DO THIS: Please list every line in the records below that contains the string "WEBザテレビジョン", copying each such line in full.

DATA RECORDS:
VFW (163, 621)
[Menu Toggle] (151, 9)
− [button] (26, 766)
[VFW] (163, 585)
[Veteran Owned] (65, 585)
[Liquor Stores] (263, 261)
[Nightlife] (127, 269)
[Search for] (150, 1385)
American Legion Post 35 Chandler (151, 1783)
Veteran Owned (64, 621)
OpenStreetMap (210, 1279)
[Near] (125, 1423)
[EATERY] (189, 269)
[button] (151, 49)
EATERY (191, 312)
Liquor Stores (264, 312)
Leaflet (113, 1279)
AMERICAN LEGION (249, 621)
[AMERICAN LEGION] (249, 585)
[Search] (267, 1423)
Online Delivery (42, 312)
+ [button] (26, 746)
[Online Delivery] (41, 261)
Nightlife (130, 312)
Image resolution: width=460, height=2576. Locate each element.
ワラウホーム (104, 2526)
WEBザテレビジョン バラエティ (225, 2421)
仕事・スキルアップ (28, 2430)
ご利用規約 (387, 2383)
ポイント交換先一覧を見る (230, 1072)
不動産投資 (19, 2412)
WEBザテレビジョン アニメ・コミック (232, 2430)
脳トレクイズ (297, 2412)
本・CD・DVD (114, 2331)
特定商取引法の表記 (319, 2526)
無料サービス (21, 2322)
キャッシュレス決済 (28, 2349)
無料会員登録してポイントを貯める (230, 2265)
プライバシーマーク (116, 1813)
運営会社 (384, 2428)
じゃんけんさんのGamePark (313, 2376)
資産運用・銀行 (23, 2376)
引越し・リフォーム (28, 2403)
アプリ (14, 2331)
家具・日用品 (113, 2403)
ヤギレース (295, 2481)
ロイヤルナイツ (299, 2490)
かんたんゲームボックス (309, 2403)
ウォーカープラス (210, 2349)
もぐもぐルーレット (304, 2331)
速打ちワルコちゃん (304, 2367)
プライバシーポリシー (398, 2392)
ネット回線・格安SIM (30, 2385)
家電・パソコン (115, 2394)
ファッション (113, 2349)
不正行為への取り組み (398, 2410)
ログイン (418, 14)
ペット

WORKED ANSWER:
WEBザテレビジョン バラエティ (225, 2421)
WEBザテレビジョン アニメ・コミック (232, 2430)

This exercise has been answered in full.